Kementrian PPPA: Setiap Anak Tidak Boleh Mengalami Kasus Kekerasan
Kami tidak ingin strategi penanganan fokus pada kasus, setiap anak tidak boleh mengalami kasus kekerasan...
Laporan Wartawan Tribun Pontianak, Ridho Panji Pradana
TRIBUNPONTIANAK.CO.ID, PONTIANAK - Kementrian Pemberdayaan Perempuan dan Perlindungan Anak (PPPA) melalui deputi perlindungan anak Pribudiarta Nur Sitepu dan Kepala bidang perlindungan anak dari kekerasan Ratih Rachmawati tampak hadir dalam workshop sistem perlindungan anak berbasis masyarakat tingkat provinsi Kalimantan Barat di lantai 9 hotel Orchadz Jalan Gajah Mada Pontianak.
Deputi Perlindungan Anak Kementrian PPPA Pribudiarta Nur Sitepu mengatakan dari sisi data kasus pada 2015 yang masuk ke unit pelayanan kementerian dari Kalbar 788 kasus yang dilaporkan Kaltim 911, Kalteng 335, Kalsel 177, Kal-utara 447.

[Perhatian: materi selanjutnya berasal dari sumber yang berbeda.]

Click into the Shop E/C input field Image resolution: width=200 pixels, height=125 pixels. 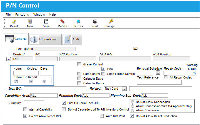[55, 89]
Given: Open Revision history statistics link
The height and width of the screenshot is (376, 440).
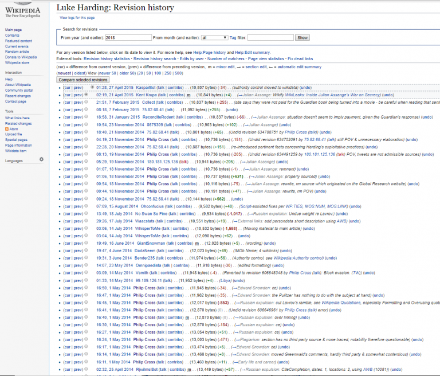Looking at the screenshot, I should click(107, 58).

"Di seluruh Kalimantan relatif jumlah cukup besar, namun kami tidak ingin strategi penanganan fokus pada kasus, setiap anak tidak boleh mengalami kasus kekerasan, harus di mulai dengan pencegahan tentunya biaya akan lebih murah namun melibatkan semua pihak, baik keluarga, sekolah dan lingkungan masyarkat sekitar rumah semua harus terlibat," katanya, Rabu (18/01/2017)
Maka dari itu kementrian mendorong adanya perlindungan anak berbasis masyarakat, pendekatan bersifat integratif menyeluruh semua pihak ikut berkerjasama, karena ini adalah masalah yang komplek yang tidak bisa ditangani oleh satu pihak tertentu.
Baca: WVI Gelar Workshop Sistem Perlindungan Anak Berbasis Masyarakat
Menurut Pribudiarta praktek-praktek baik yang dilakukan pemerintahan sudah berjalan, tanpa adanya desian ataupun strategi dari pemerintah pusat pemerintah daerah sudah menjalankan.
"kami kementrian juga belajar dari pemerintahan daerah seperti Rembang, Tulungagung, Kebumen dan beberapa lainnya, lalu kami angkat menjadi strategi nasional, basisnya di undang-undang, di harapkan strategi ini bisa digunakan disemua pemerintah daerah di Indonesia," imbuhnya
Mengenai perbedaan kultur dan budaya di setiap daerah, Pribudiarta mengatakan strategi nasional salah satunya adalah mengeleminasi perilaku dan norma budaya yang tidak sensitif pada anak, namun hal itu juga menjadi pekerjaan rumah bersama, jadi perilaku sosial budaya harus mendukung perlindungan anak.
"Sebenarnya ditingkat desa kita sudah ada dan menyebut mereka pendamping desa, aktivis desa di harapkan dapat mendampingi keluarga di desa untuk mendiskusikan jika timbul permasalahan mengenai anak," tuturnya
Deputi perlindungan anak ini tidak memungkiri masalah hampir di semua lokasi, baik kekerasan, eksploitasi seksual maupun non seksual, perlakuan salah dan ditelantarkan itulah permasalahan pada anak selain permasalahan besar yang terjadi, menurutnya berasarkan UU ada 15 jenis anak yang berpontensi untuk mengalami kekerasan.
Kepala bidang perlindungan anak dari kekerasan Kementrian PPPA Ratih Rachmawati menambahkan untuk seluruh Indonesia punya disetiap provinsi 7 fasilitator di Kabupaten atau Kota, setiap desa ada 10 orang yang dipilih karena mempunyai pengaruh besar didesa akan merubah paradigma di masyarakat, sudah ada sekitar 40 aktivis desa di Kalbar.
Mengenai hal tersebut, Deputi perlindungan anak Kementrian PPPA Pribudiarta Nur Sitepu mengatakan peran pemerintah daerahlah untuk mengambil model memperluas para aktivis untuk menjaring.